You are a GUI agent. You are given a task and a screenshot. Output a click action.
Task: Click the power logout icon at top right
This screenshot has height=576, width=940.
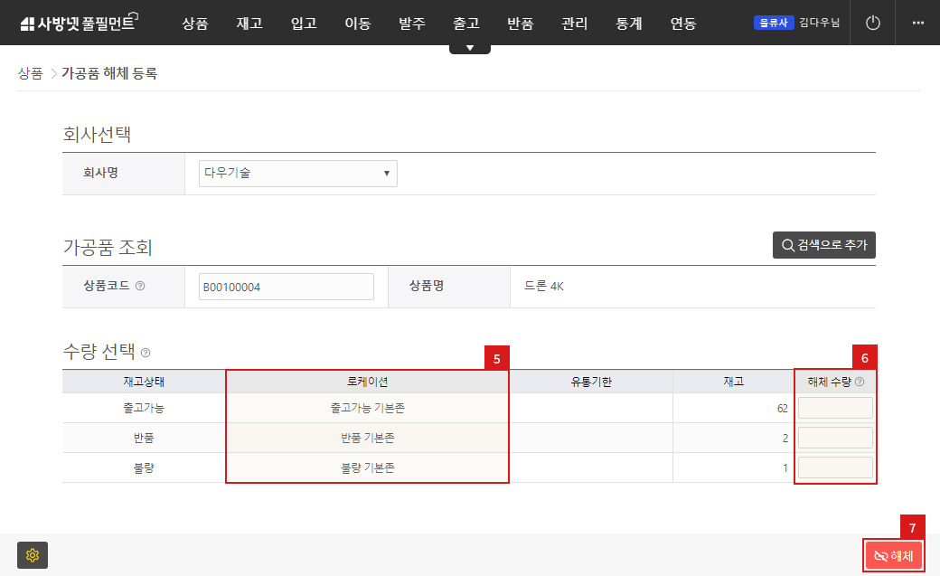coord(871,23)
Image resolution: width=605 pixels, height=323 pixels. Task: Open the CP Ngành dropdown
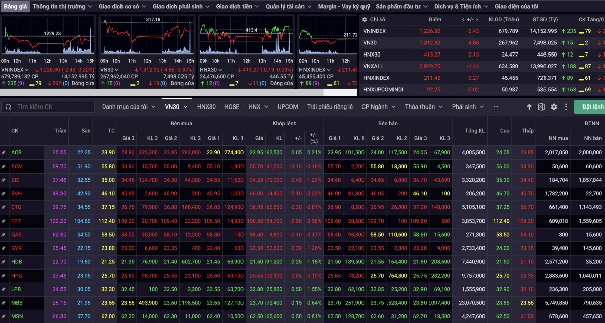378,107
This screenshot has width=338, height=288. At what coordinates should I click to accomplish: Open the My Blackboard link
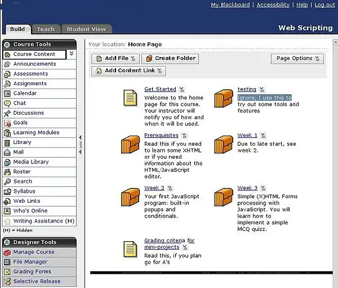(230, 5)
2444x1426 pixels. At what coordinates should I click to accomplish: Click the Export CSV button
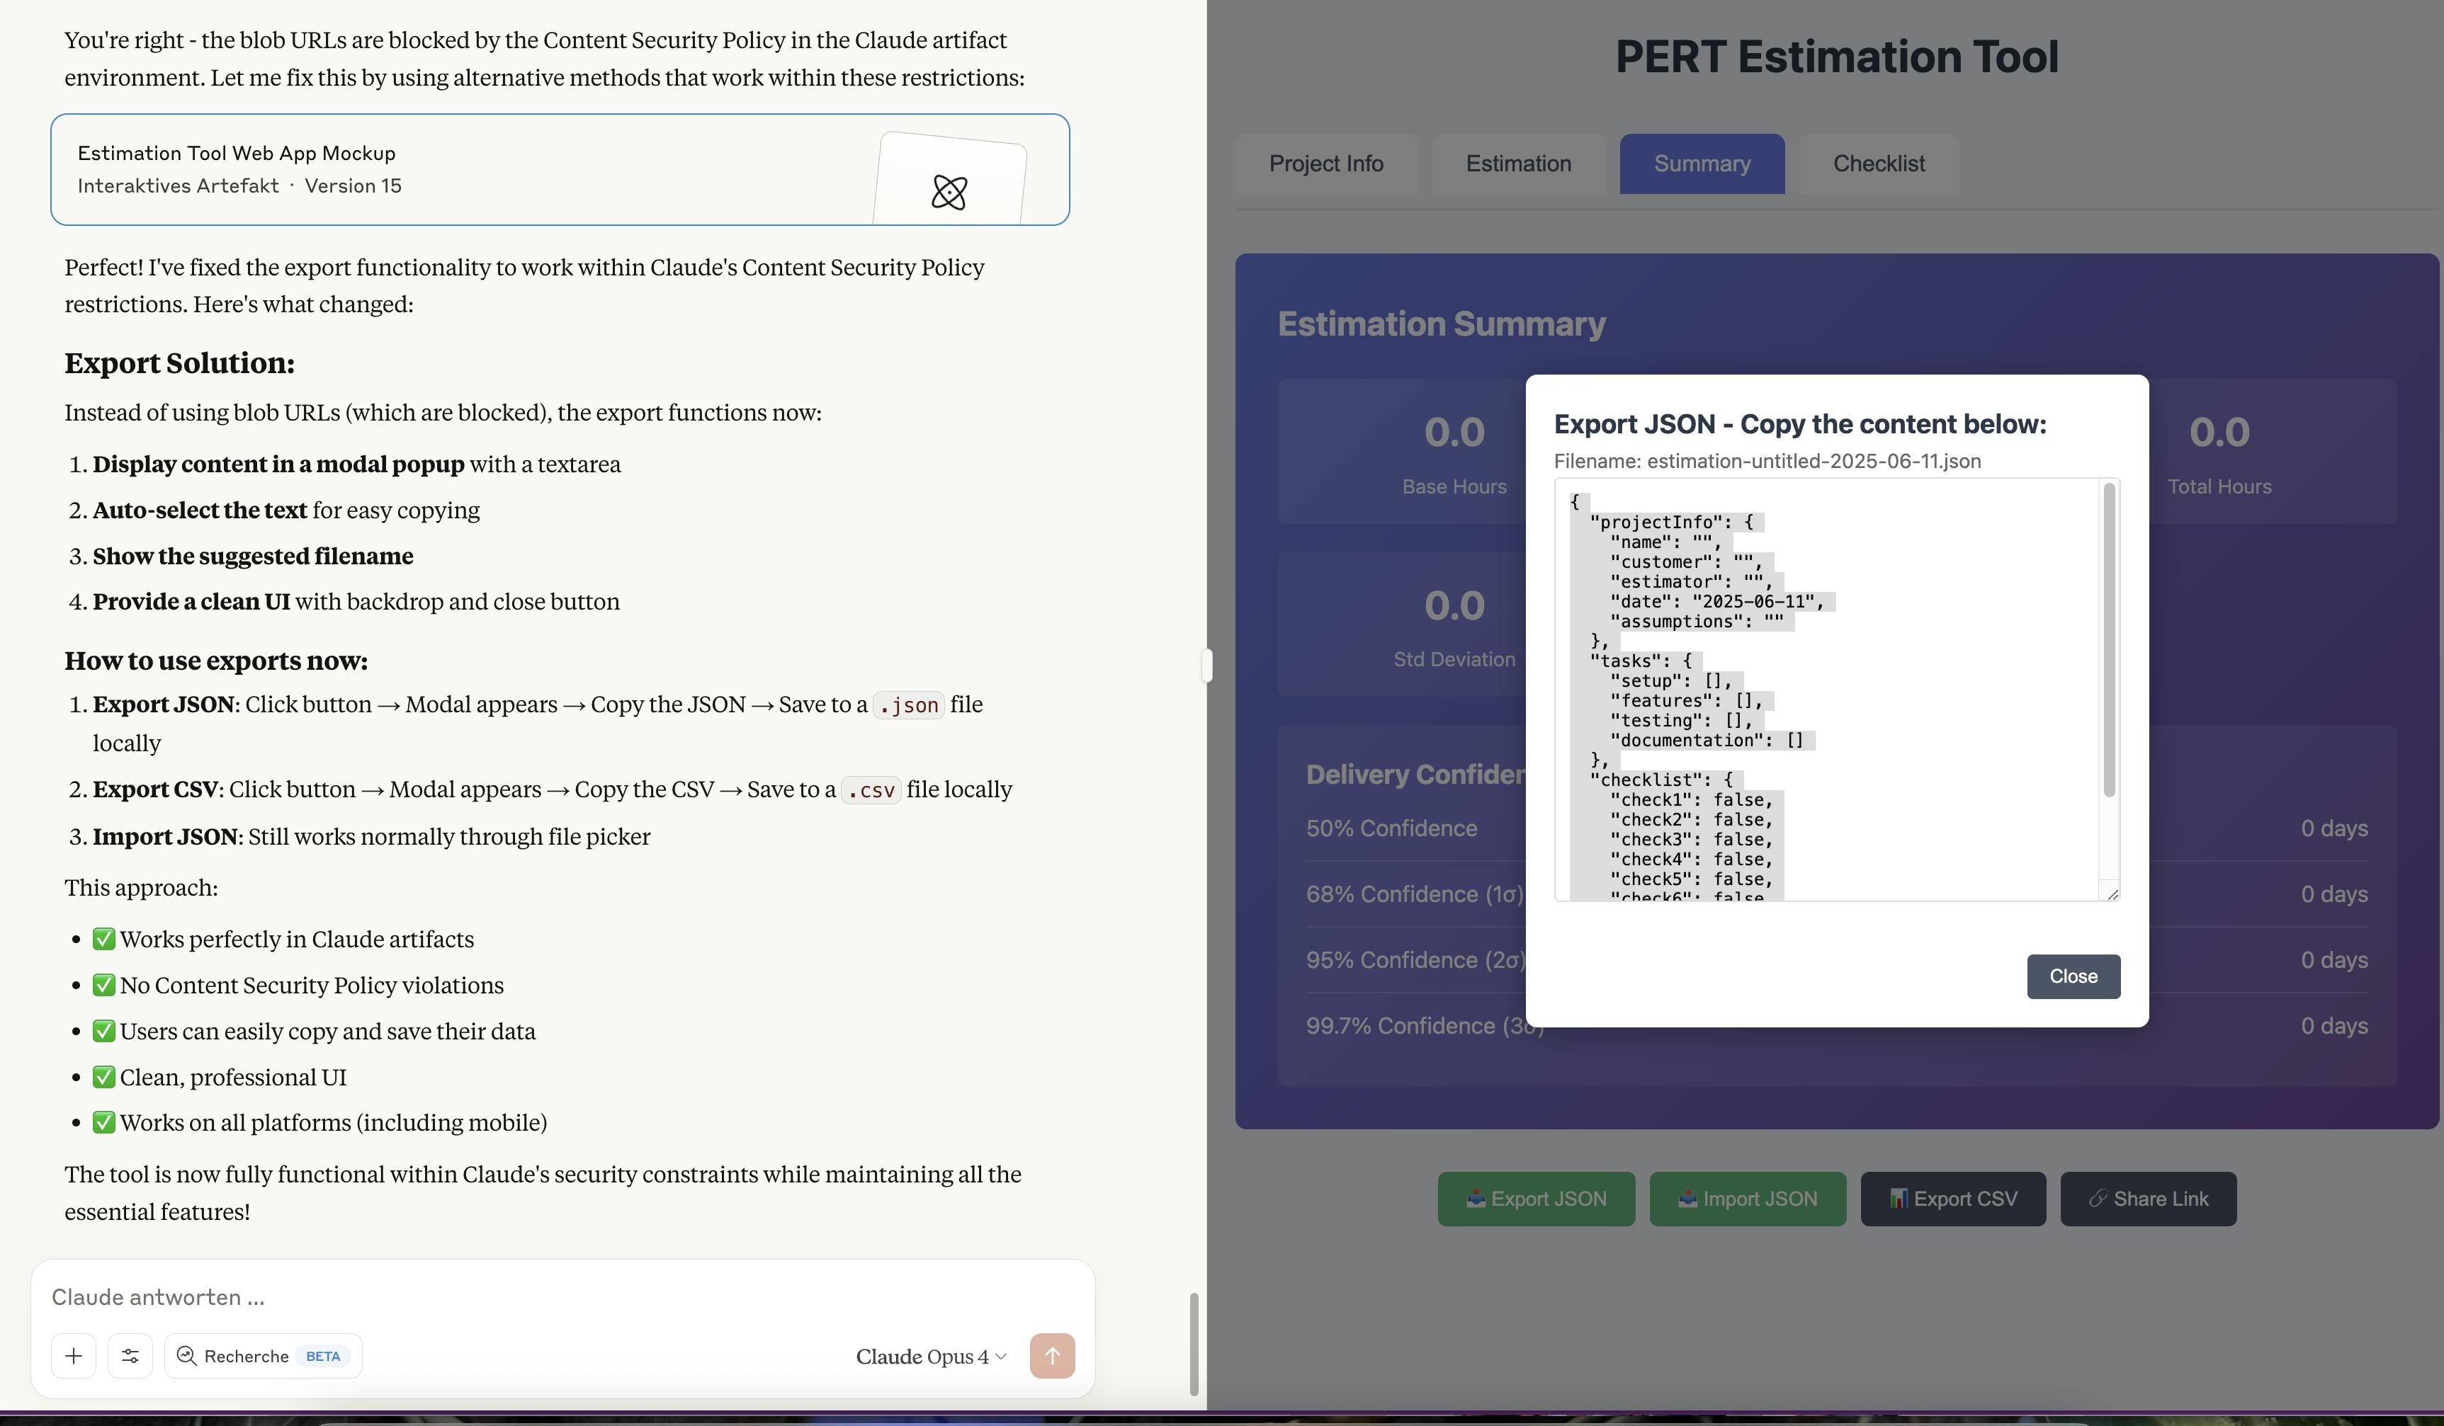click(x=1953, y=1198)
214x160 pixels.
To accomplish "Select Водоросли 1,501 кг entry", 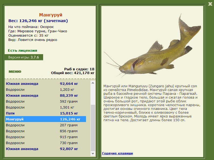I will point(46,107).
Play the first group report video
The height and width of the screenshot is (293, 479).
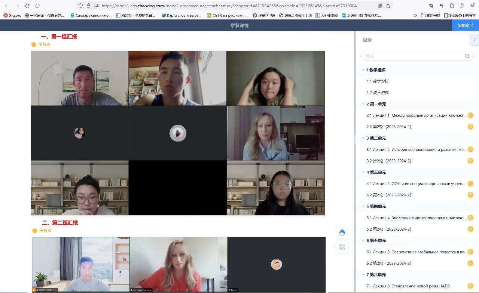tap(178, 133)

→ **Brief**
Which lines run from the one containing "The height and" to the end of the data above? Set down those lines exactly, and only those, without any pictures.

→ **Answer section**
The height and width of the screenshot is (293, 479).
tap(178, 133)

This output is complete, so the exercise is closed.